What is the purpose of the pull-down resistor?
Is it to eliminate pops when the stop box is switched in-line?

In general I would like to understand how to make a stomp box that doesn't pop, switching in and out. Allegedly such a pull-down resistor would do the trick but I don't understand why it would. In fact, I would expect it to make things worse because now the cap is at 0V and the soon to be switched in signal is at 4.5V. Yet this advise (adding a pull-down) is found all over the internet.

To eliminate pops we need to know the output circuitry of the sound source and similarly the input circuitry of the receiving device. All series coupling capacitors must be pre-charged to a steady-state condition so that no current flows when the device is switched in and out.

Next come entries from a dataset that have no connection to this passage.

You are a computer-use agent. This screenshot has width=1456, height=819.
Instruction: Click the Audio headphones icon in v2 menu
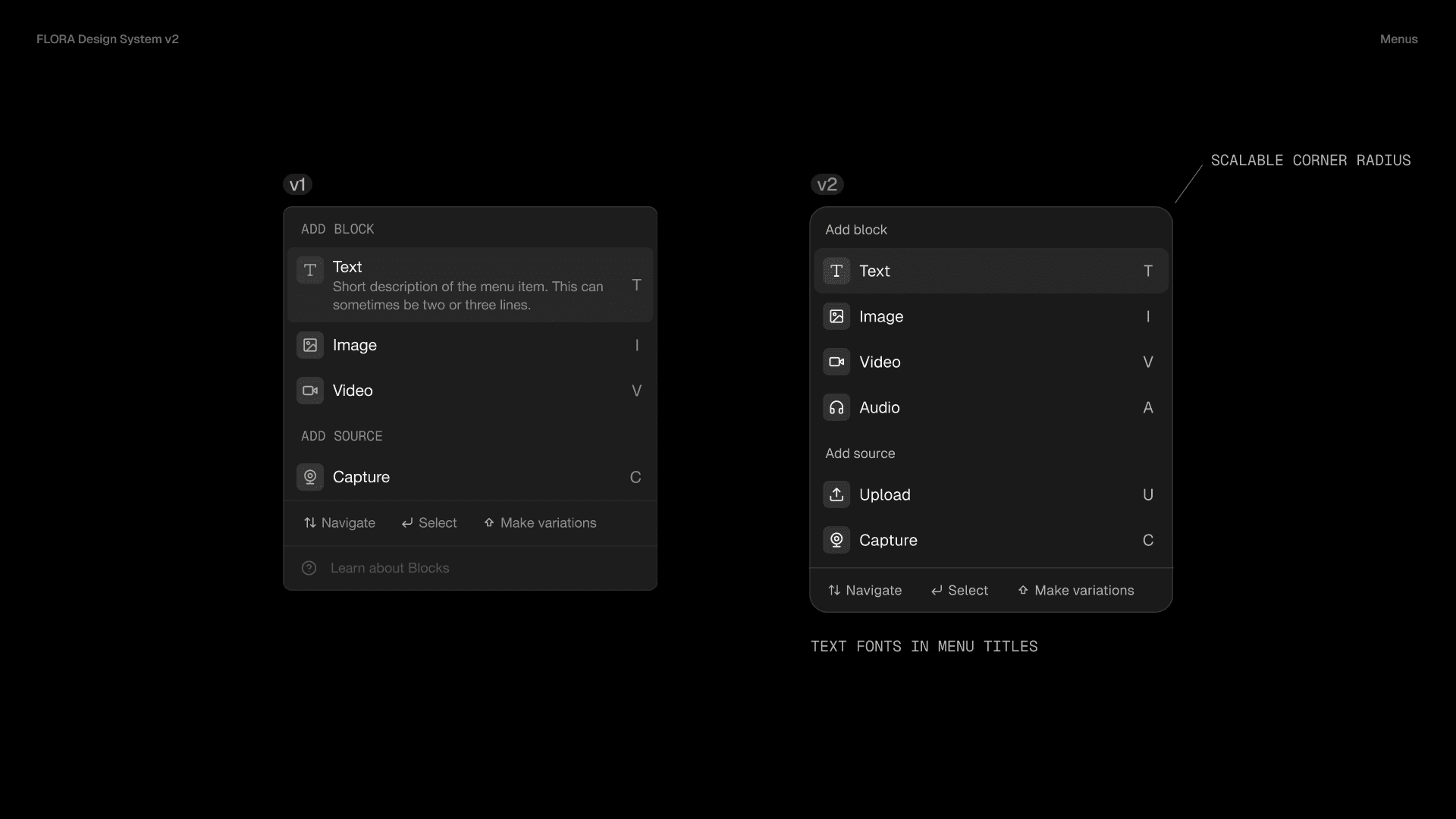pyautogui.click(x=836, y=408)
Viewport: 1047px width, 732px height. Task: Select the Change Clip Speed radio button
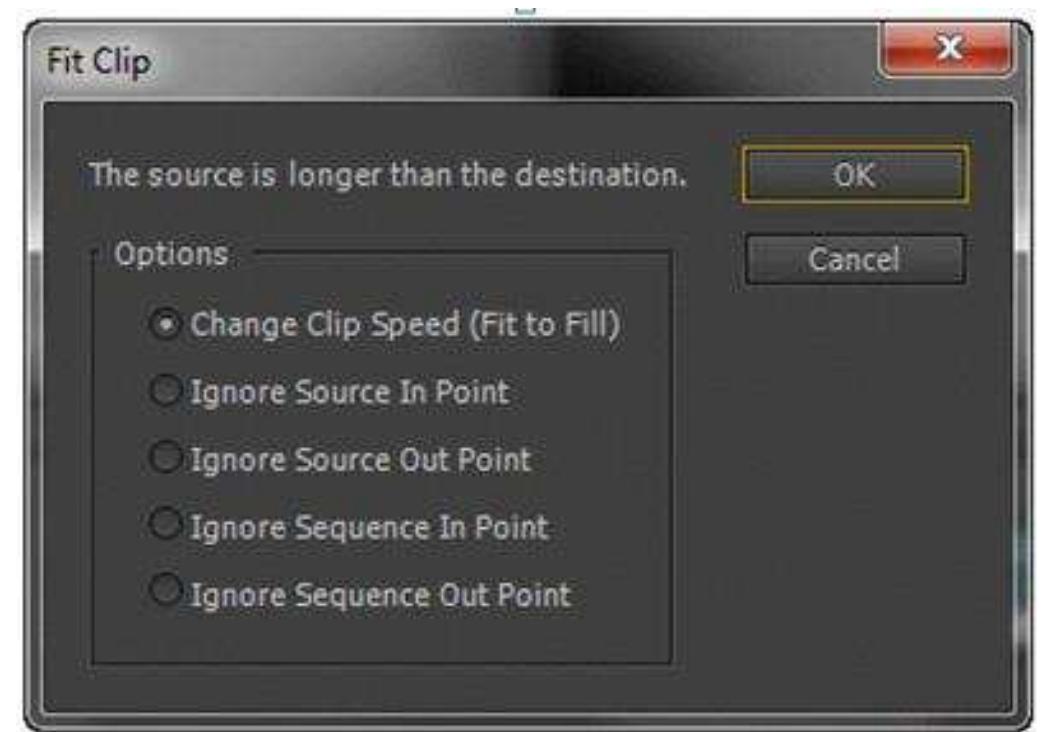pos(166,325)
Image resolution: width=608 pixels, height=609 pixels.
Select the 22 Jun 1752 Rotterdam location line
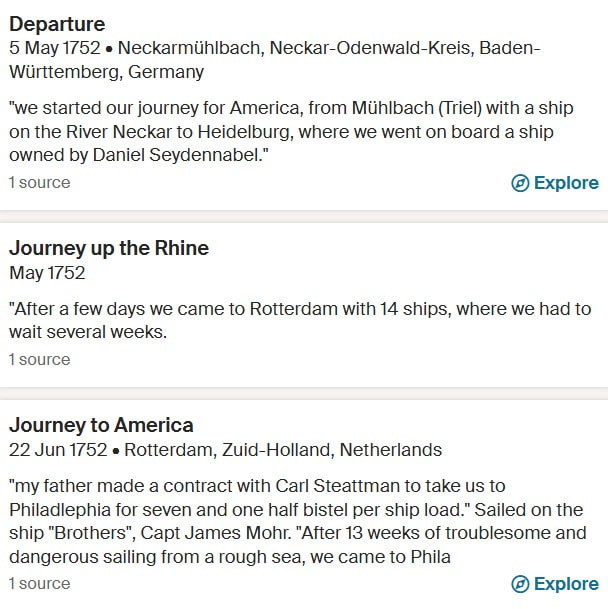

There is no one-solution-fits-all until we know how the sending and receiving devices are designed.

I see. It's difficult to know for at least some of the stuff in the chain. I guess if I only switch the input and not the output then that's one less coupling cap to worry about. What do you think about pre-charging to mid-rail?

I'm sorry the somewhat unspecific answers to some of your questions, but then I do not know.

 

What is the purpose of the diodes at the JFET gates here? Can they not be omitted?

 

The circuit schematic is confusing.
Vr is half the supply voltage.
The final output transistor shows no connection to a signal except Vr.
It is not clear what is SW.

 

You're right, that doesn't look correct. The SW is just a momentary switch I think. Edit: Ah, I see what SW you refer too. I have no idea.

Like the circuit below. It has a momentary foot switch followed by a debounce circuit and then some kind of flipflop. The flipflop then switches Q9 in or out, hopefully without popping. But I don't understand why D4 is in series with the gate of Q9.

 

Behold my ignorance.

Edit: asc attached. I still don't see the point of the diode.

 

Thetwo FET devices in the post#4 circuit switch the output stage to either the input or the end of the effects section.How would it work if they were eliminated?? I see no way to get around needing them, or an equivalent. The momentary switch toggles the flipflop, (a bistable multivibrator) that selects bypass or through. There are alternatives that would use digital integrated circuits, another option. The FET devices are not gates in the normal sense, but simply being used as switches.

 

How would it work if they were eliminated?? I see no way to get around needing them, or an equivalent.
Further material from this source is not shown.